DEAR CARRIE: My daughter works at a local shoe store that is part of a national chain. She is required to buy and wear the company’s shoes. And the shoes must be a current style. So every couple of months she has to shell out money for a new pair of shoes, and sometimes I have to help because the shoes often cost more than $100. Is this a legal requirement?
— Shoe Doesn’t Fit
DEAR SHOE: The policy raises a red flag because it doesn’t seem to give the employees options. Generally when employers require employees to have a certain look, they encourage them, but don’t require them, to purchase and wear the latest company apparel and provide steep discounts on the items, said the New York State Department of Labor. And the employer also allows the workers to buy similar items elsewhere.
“In such a scenario, the business does not explicitly require that the employee purchase the company’s apparel and would allow the employee to wear apparel of similar style and color from another company,” the department said.
On the other hand, when a company mandates that employees wear specific apparel — or shoes — that would be tantamount to requiring them to wear a uniform, the department said. Then the onus is on the employer to pay.

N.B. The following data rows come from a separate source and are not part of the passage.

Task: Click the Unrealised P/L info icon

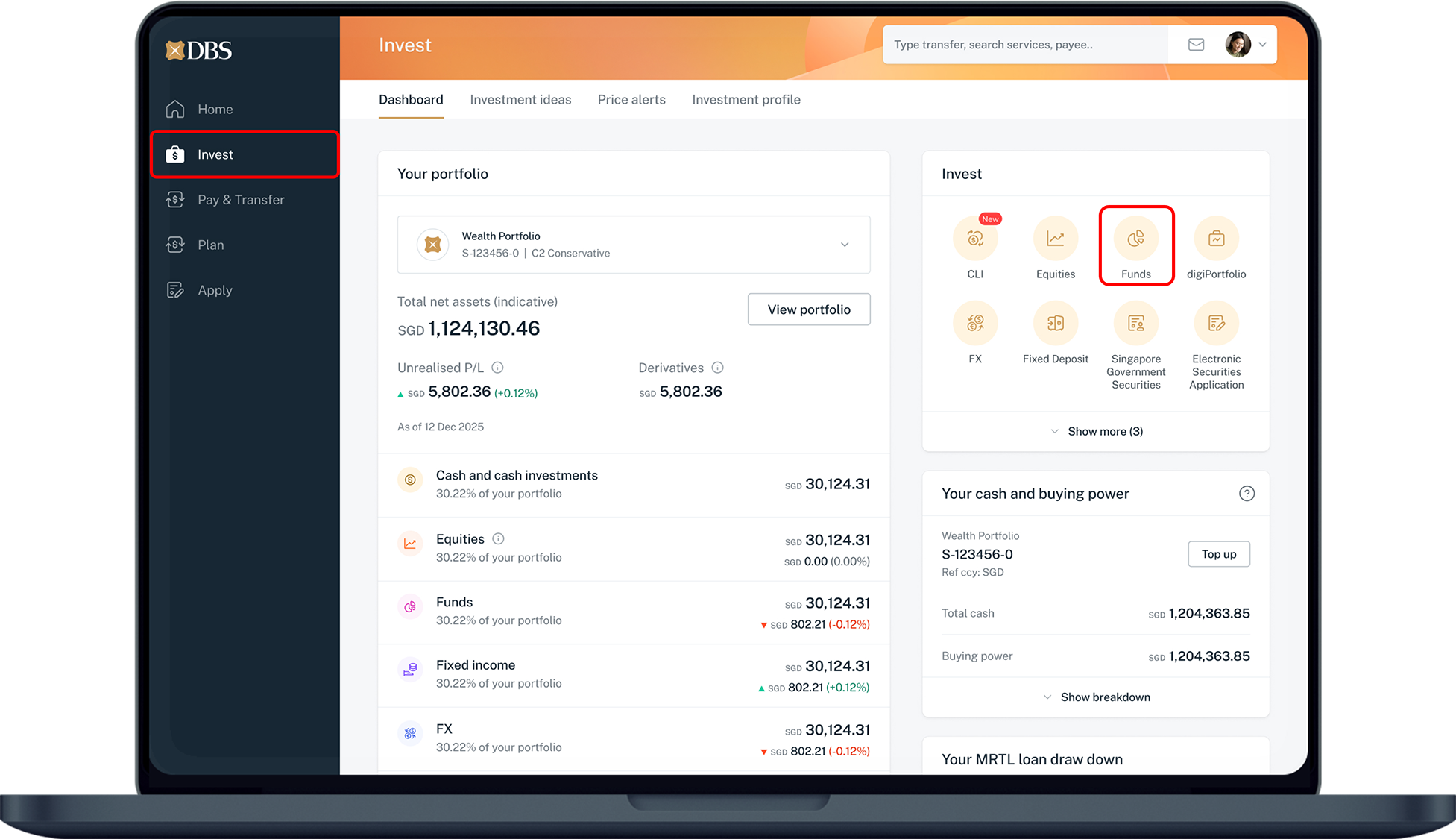Action: 498,368
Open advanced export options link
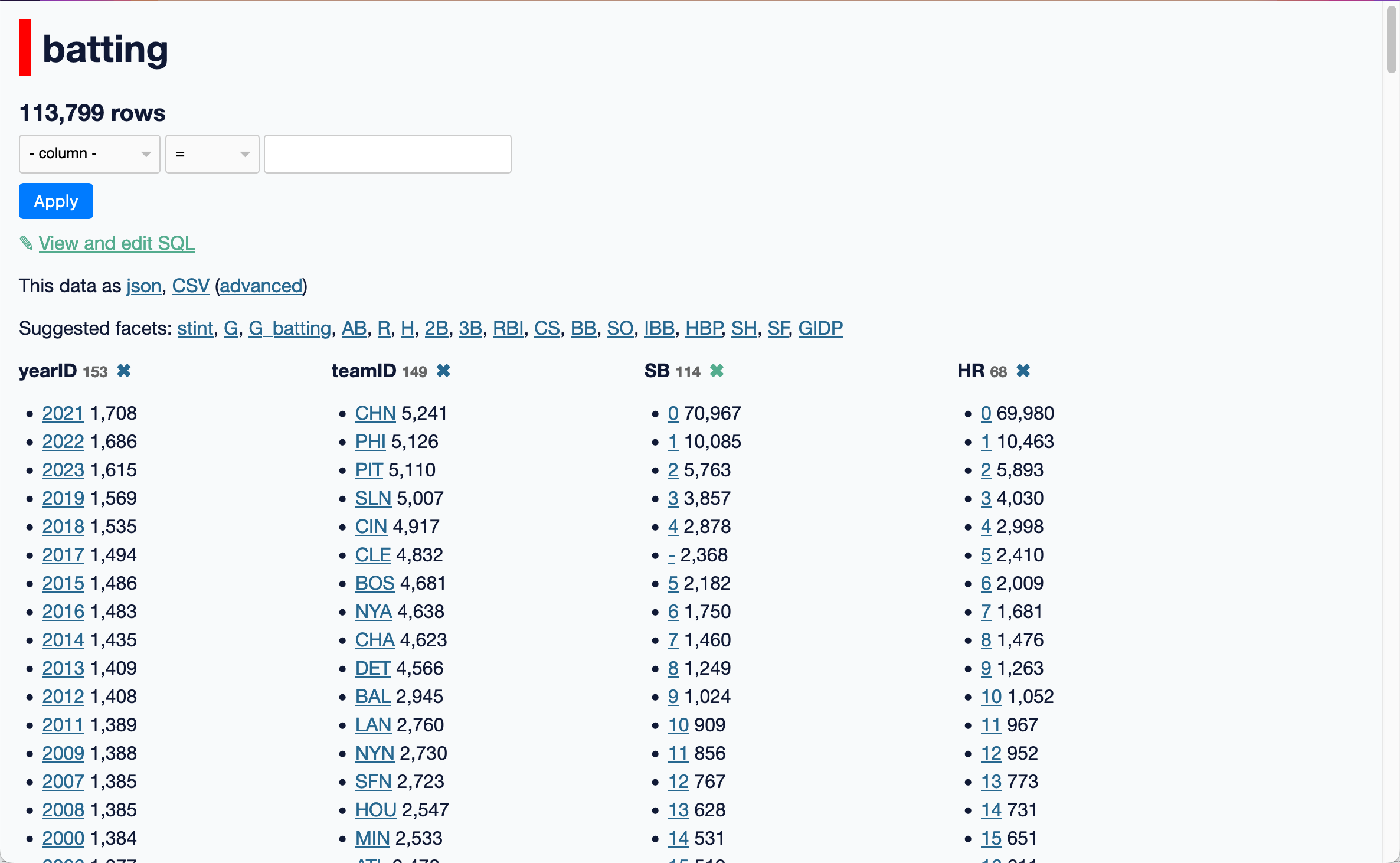Screen dimensions: 1400x863 (x=261, y=286)
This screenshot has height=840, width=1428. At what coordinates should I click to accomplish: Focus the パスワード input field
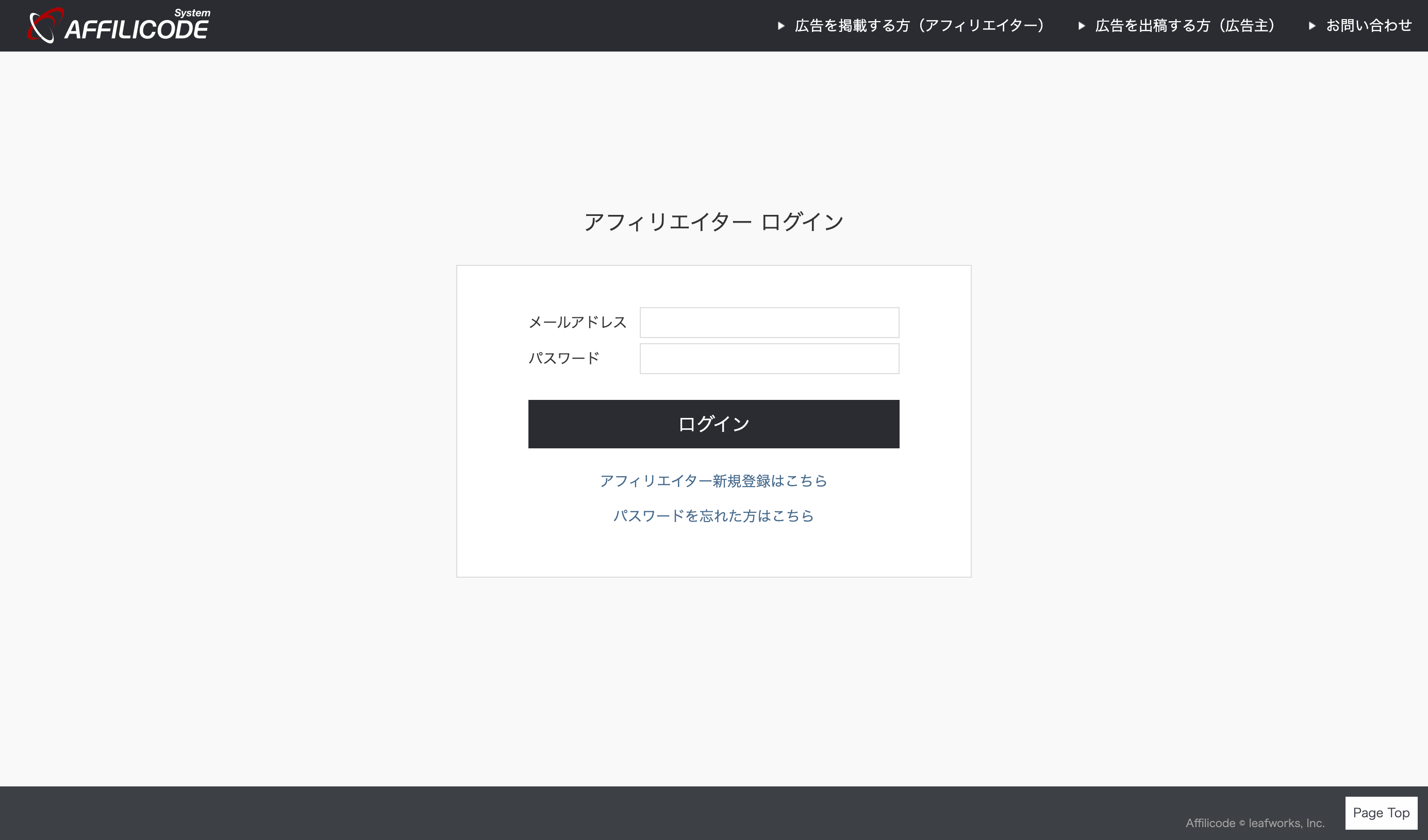769,359
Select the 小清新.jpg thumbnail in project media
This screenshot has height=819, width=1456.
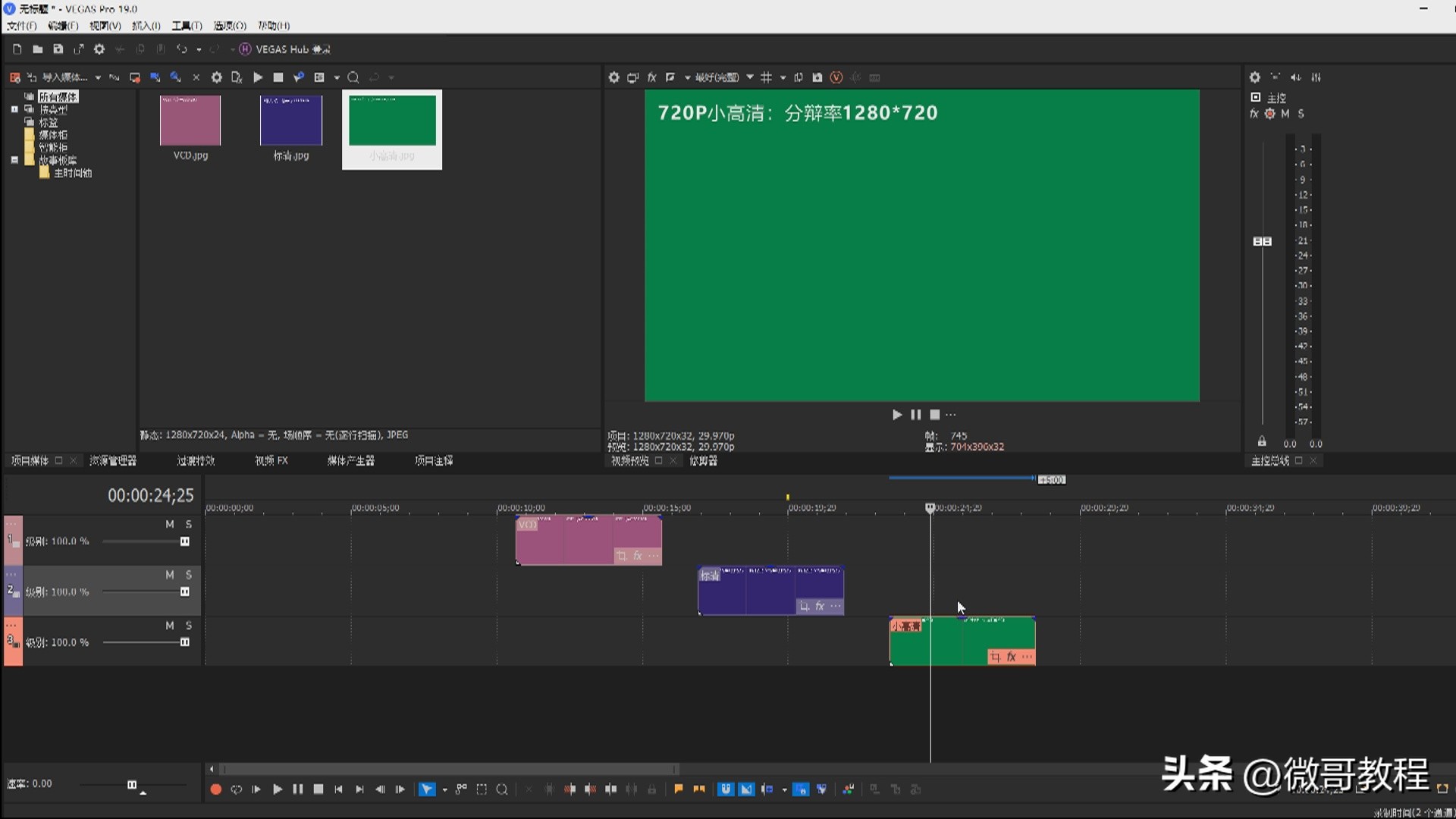click(392, 121)
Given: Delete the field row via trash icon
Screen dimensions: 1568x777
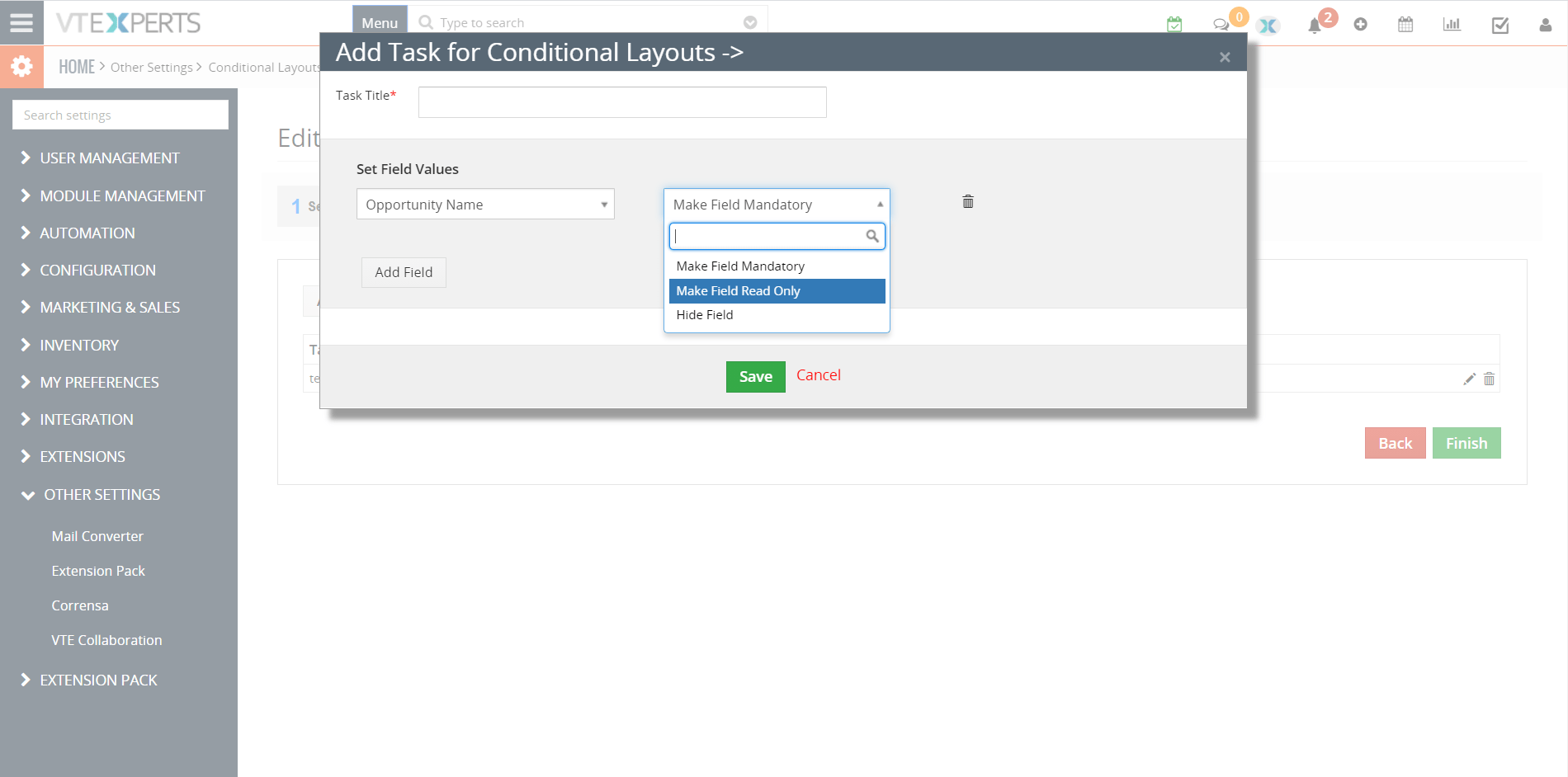Looking at the screenshot, I should (967, 201).
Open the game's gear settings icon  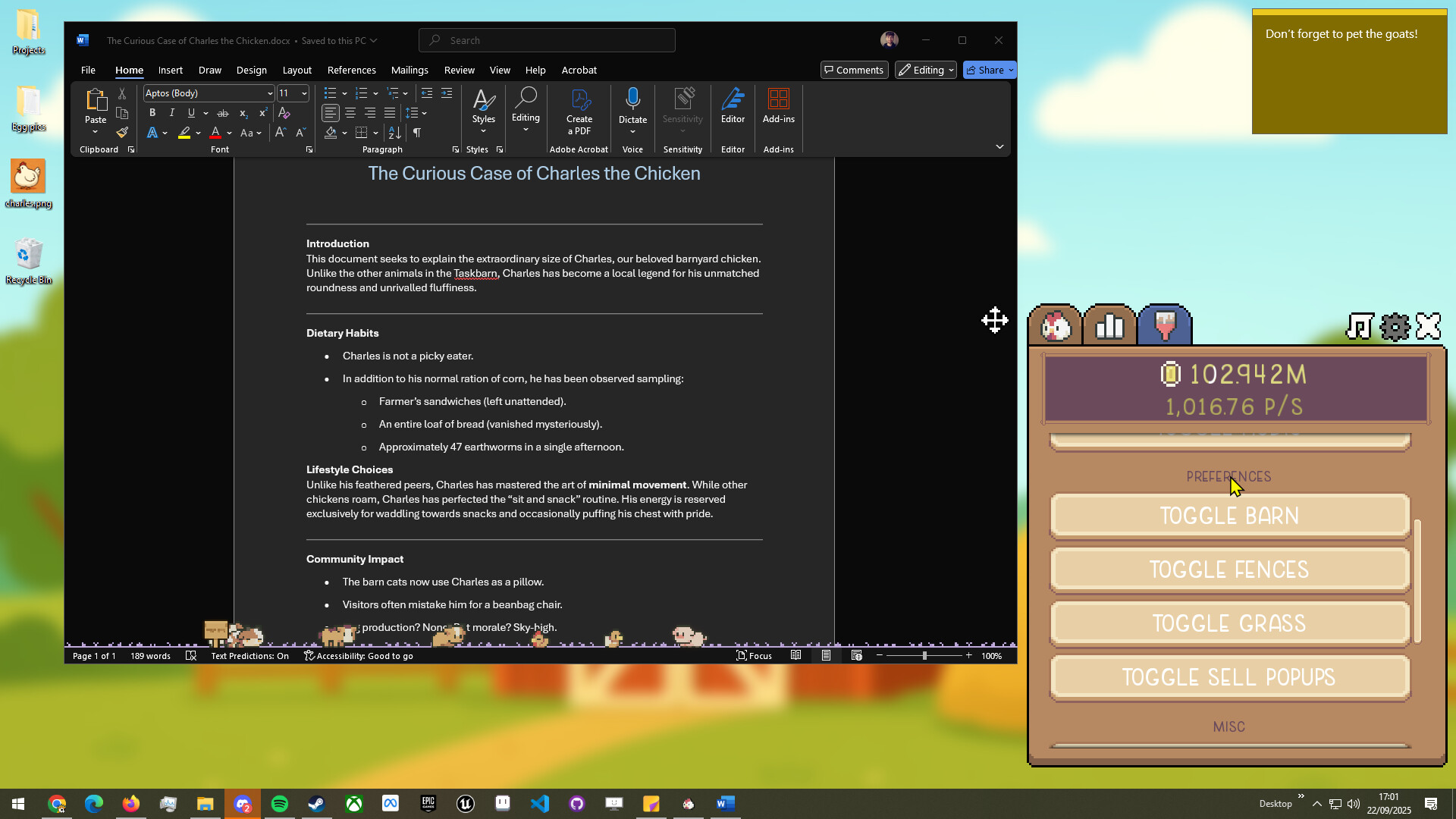[1395, 326]
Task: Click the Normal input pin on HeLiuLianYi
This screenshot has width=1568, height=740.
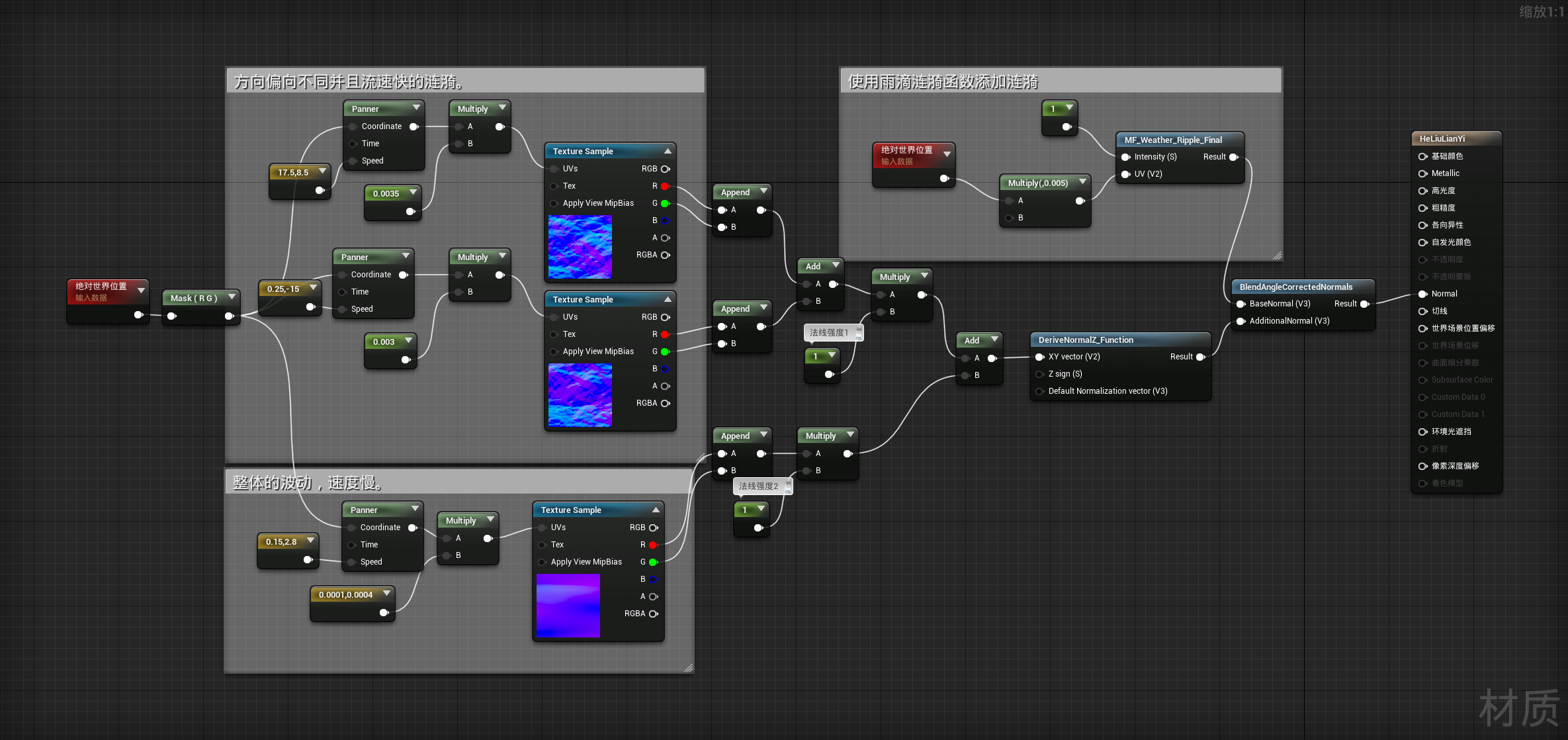Action: point(1422,294)
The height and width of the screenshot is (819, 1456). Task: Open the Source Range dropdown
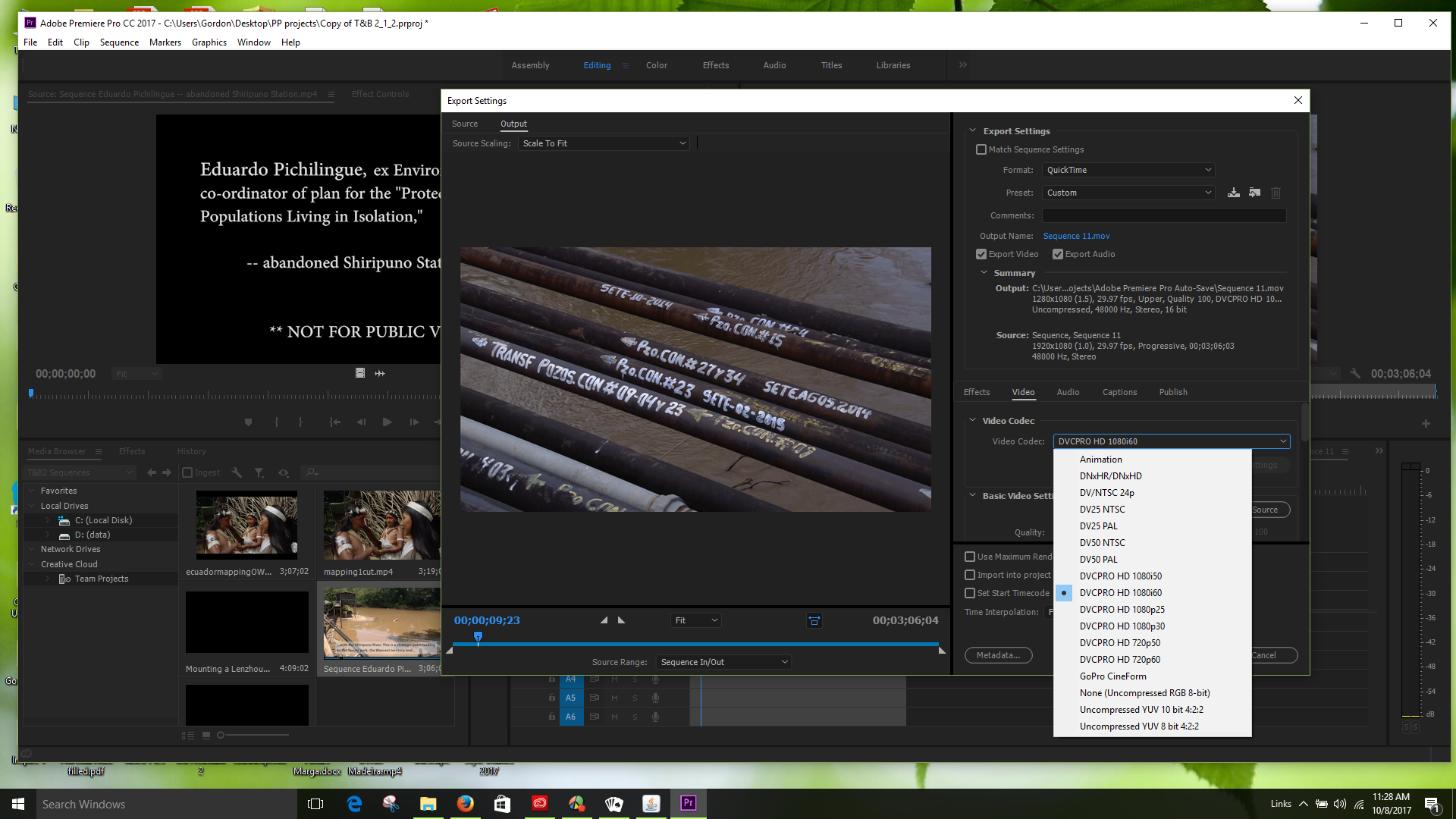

“In that case, the uniform would need to be provided free of charge, or the employee would need to be reimbursed by the employer for the cost,” the department said.
One other point worth mentioning: Whenever employees are required to buy clothing or accessories for the job, their employer, by law, must reimburse them by the next pay period. If they don’t and the purchases take the employee’s wages below the $9-an-hour state minimum wage, that would violate labor law.
As to whether the store’s policy specifically violates labor law, the department said it would need to investigate to get more details. Your daughter can reach the department at 888-469-7365.
I would encourage your daughter to post a copy of this column in her workplace or send one to her boss anonymously. The employees shouldn’t be forced to buy something they can’t afford, and may not even like. If a business wants to turn its employees into walking billboards for its products, it should at least be willing to offer discounts and allow employees to shop around for cheaper alternatives. Otherwise, employees, especially those just starting out, are paying to work there. And that is no way for a young person to get ahead.
DEAR CARRIE: I was working as an independent contractor for a Canadian company in New York but was let go. Am I entitled to unemployment benefits? If so, what documents do I need in order to collect?
— 1099 and Out
DEAR 1099: If you were a bona fide independent contractor, you cannot collect unemployment benefits because you are not covered by labor laws. So it is important to verify what your status was. If you had your own business and decided how and when you did the work and with what resources, you were probably an independent contractor. But if none of that fits you, you may have been an employee. You should call the Labor Department’s Telephone Claims Center for more benefits information at 888-209-8124.